*CW: Extreme cyberbullying, sexism, racism
If you’re looking for a story that dives heavily into misogyny and sexism in gaming, while also adding a touch of workplace romance, then definitely give Loathe at First Sight by Suzanne Park a try.
What it’s about:
Melody Joo is thrilled to land her dream job as a video game producer, but her new position comes with challenges: an insufferable CEO; sexist male coworkers; and an infuriating—yet distractingly handsome—intern, Nolan MacKenzie, aka “the guy who got hired because his uncle is the boss.”
Just when Melody thinks she’s made the worst career move of her life, her luck changes. While joking with a friend, she creates a mobile game that has male strippers fighting for survival in a post-apocalyptic world. Suddenly Melody’s “joke” is her studio’s most high-profile project—and Melody’s running the show. When Nolan is assigned to Melody’s team, she’s sure he’ll be useless. But as they grow closer, she realizes he’s smart and sexy, which makes Melody want to forget he’s her intern.
*The marketing. Really the only issue I had with the book was how it was marketed. I expected an enemies-to-lovers rom-com that tackled misogyny in the gaming world as a subplot. I was all in with this description of the story, but this ended up not really being the best description for LAFS. The romance was secondary to the constant harassment and mistreatment that Melody faced. Plus, I would say it’s more of a workplace romance than enemies-to-lovers since Melody and Nolan really only fought once at the very beginning of the story. This of course is at NO fault at all to the book or writer so I won’t decrease my rating due to this.

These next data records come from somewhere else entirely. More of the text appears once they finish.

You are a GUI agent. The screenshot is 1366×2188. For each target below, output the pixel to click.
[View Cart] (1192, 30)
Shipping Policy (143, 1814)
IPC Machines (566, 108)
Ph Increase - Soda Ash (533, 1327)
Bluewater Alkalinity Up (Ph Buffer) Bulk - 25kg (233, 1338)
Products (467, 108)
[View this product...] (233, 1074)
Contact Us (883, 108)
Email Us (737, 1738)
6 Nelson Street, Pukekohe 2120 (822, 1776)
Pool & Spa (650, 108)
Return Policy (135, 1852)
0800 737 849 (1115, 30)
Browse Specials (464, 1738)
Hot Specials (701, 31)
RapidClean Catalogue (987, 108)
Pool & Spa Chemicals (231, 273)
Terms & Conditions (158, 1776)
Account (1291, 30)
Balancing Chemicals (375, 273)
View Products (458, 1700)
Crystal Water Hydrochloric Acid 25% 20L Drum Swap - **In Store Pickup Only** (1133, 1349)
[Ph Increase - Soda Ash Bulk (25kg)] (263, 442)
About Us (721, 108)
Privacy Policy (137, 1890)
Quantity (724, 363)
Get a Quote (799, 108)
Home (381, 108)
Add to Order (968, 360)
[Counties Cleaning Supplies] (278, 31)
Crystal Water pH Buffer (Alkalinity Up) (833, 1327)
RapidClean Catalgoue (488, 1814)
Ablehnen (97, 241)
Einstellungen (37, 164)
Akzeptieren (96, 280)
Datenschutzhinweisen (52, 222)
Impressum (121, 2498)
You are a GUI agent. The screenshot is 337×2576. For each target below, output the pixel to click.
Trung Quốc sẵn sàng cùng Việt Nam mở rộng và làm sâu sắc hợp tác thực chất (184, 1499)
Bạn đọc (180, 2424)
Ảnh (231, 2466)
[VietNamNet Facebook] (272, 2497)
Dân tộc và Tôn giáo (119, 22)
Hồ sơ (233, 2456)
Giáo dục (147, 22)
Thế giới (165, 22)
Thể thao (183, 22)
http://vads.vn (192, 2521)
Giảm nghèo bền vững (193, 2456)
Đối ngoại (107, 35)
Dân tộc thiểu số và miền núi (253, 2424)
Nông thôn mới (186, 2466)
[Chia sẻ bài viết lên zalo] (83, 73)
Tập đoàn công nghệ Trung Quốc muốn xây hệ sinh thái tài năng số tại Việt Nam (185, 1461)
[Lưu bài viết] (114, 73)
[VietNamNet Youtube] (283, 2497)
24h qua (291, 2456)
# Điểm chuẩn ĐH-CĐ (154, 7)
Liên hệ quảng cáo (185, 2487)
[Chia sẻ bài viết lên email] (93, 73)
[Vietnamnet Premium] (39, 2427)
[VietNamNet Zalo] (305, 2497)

–The romance. The progression of Nolan and Melody’s romance was sweet and charming & I loved when they shared the page. Although, I do wish we got a few more moments with them since the romance was a nice relief from the toxic work environment.
–Gamergate. The story touches heavily on the sexism, racism and misogyny that Melody experiences from her CEO, coworkers and fans within the gaming world. The majority of the book speaks on this, and if you’re not familiar with Gamergate, you might think the characters and harassment as being over the top, but unfortunately, what Melody endures working as a video game producer depicts a lot of what the women in Gamergate outlined.
–The toxic work environment was hard to read. LAFS depicts a VERY toxic work environment. Although this was completely necessary to tell this particular story, there were moments when it was hard to get through because it was so vile.